What a Yellow Cardinal Looks Like Up Close
A yellow male cardinal is bright lemon or golden yellow across its body, roughly in the same pattern where a normal male would be red. The black face mask around the beak is typically still present, which helps confirm the bird is a Northern Cardinal and not another species entirely. Females, which are normally a muted brownish-red, would appear brownish-yellow with the same mutation, though they’re much harder to notice and almost certainly underreported.
The yellow coloring can range from pale butter to a rich gold depending on the specific carotenoids in the bird’s diet. Since the bird can’t convert those pigments, whatever yellow or orange shades it ingests are what you’ll see directly in the plumage.
What To Do if You Spot One
If you see a yellow cardinal, the most useful thing you can do is document it. Take photos or video if possible, noting the date, time, and exact location. The best platform for reporting the sighting is eBird, the citizen science database run by the Cornell Lab of Ornithology, where your observation becomes part of a permanent scientific record. Upload your photos there and flag the unusual plumage in the notes field.
If the bird is wearing a metal leg band (unlikely but possible), you can report the band number directly to the USGS Bird Banding Laboratory, which tracks banded birds across North America. Their online reporting tool accepts encounters with cardinals specifically.

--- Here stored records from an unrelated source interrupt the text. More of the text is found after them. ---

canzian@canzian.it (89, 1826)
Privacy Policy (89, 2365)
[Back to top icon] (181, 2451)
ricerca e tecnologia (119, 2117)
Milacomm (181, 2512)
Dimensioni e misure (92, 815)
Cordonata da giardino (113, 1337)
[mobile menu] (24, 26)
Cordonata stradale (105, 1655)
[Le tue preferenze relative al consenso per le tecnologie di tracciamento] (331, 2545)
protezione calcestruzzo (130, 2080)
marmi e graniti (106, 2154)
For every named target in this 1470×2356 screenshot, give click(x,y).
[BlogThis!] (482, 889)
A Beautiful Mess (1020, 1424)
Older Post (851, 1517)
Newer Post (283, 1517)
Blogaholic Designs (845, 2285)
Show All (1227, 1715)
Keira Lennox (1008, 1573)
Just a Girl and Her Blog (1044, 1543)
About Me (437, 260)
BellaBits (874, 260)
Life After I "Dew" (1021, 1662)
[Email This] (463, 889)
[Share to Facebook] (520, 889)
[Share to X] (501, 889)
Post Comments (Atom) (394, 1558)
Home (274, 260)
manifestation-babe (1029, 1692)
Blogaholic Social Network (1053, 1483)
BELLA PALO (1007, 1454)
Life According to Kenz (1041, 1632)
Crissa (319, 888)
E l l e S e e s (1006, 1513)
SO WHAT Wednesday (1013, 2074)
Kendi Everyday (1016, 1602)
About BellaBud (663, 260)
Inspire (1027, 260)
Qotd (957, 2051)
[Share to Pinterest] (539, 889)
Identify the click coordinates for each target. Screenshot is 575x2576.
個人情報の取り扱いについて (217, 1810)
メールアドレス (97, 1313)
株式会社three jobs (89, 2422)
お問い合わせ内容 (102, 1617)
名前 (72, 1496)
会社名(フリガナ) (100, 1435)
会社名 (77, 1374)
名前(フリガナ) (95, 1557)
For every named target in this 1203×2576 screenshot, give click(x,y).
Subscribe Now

Yellow cardinals sometimes return to the same feeders and territories for years, so if you’ve seen one in your yard, it’s worth watching for it through subsequent seasons. Repeated sightings help researchers confirm whether the bird survives and molts into yellow plumage again, which strengthens the case for the genetic explanation and provides data on how the mutation affects the bird’s long-term fitness and ability to attract mates.
Does Yellow Plumage Hurt the Bird?
The mutation itself doesn’t appear to cause health problems. Yellow cardinals eat, fly, and sing normally. The bigger question is whether the unusual color puts them at a social disadvantage. Female cardinals are attracted to bright red males, and research on many bird species shows that vivid carotenoid coloring signals good health and strong genetics to potential mates. A yellow male may struggle to compete for mates against red rivals, though at least some yellow cardinals have been observed paired with females successfully.
Predation risk is another open question. A bright yellow bird stands out differently against green foliage than a red one does, but whether this makes the bird more or less visible to hawks and cats isn’t well established. The fact that some yellow cardinals survive long enough to be photographed across multiple years suggests the color difference isn’t an immediate death sentence.